◆ Task requirements
Rewrite everything from the line containing "You are a GUI" down to the end of the records as a two-column CSV with the headers instruction and response, one row per record, each field in double quotes with line breaks replaced by spaces. Leave the pictures out.

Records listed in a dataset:
------

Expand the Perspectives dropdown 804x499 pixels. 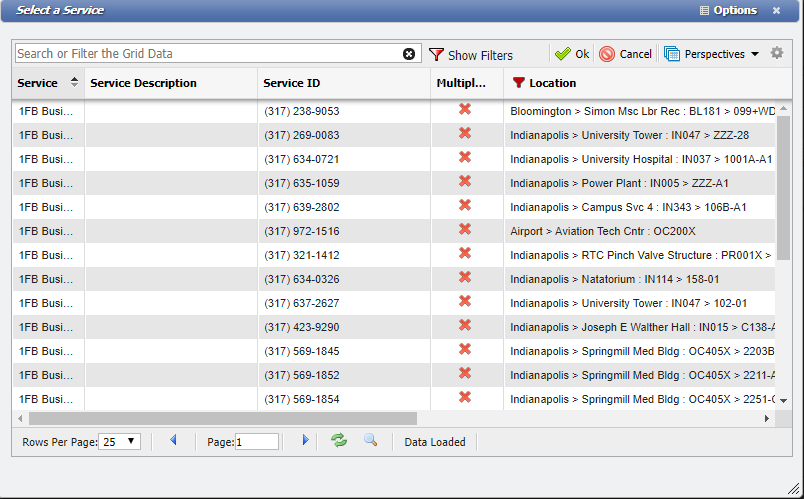click(x=711, y=54)
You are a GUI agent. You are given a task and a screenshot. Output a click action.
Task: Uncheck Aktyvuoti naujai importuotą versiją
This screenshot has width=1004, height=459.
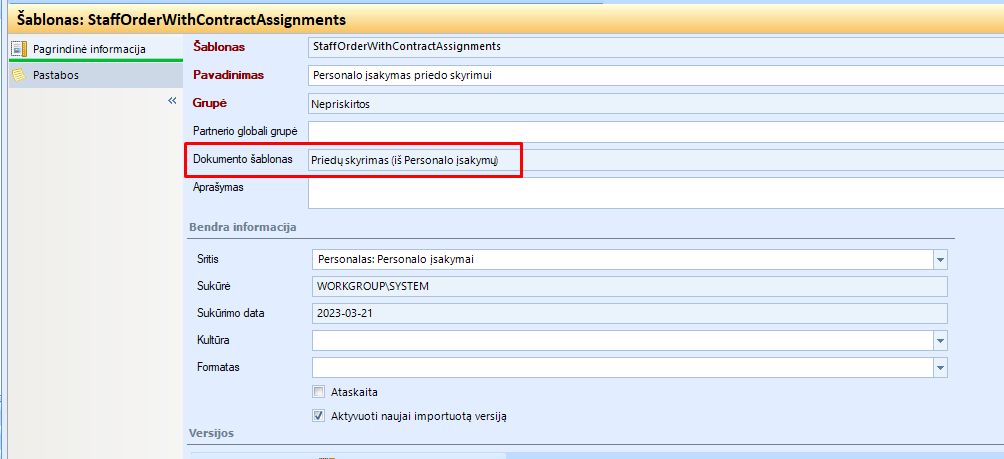coord(318,415)
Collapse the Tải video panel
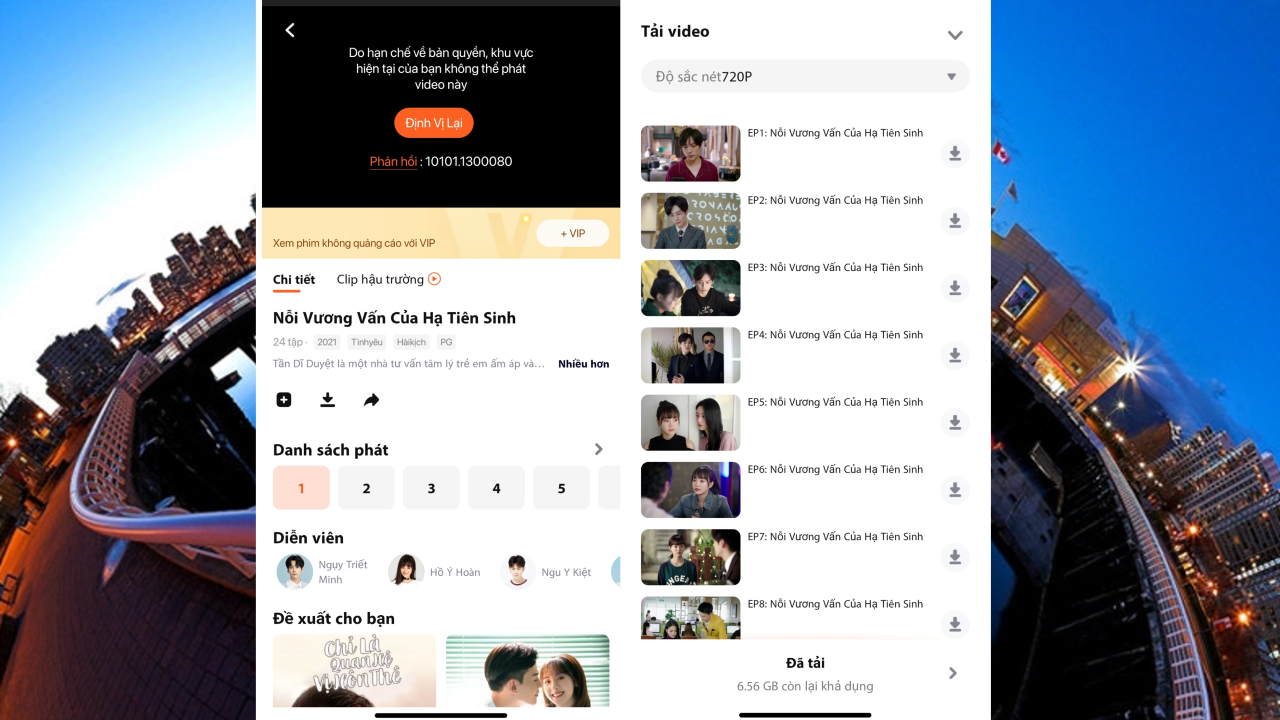The image size is (1280, 720). pyautogui.click(x=955, y=33)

------

◆ Reply to the exercise
instruction,response
"You are a GUI agent. You are given a task and a screenshot. Output a click action. Task: Uncheck Aktyvuoti naujai importuotą versiją This screenshot has width=1004, height=459.","coord(318,415)"
"Collapse the Tải video panel","The image size is (1280, 720). pyautogui.click(x=955, y=33)"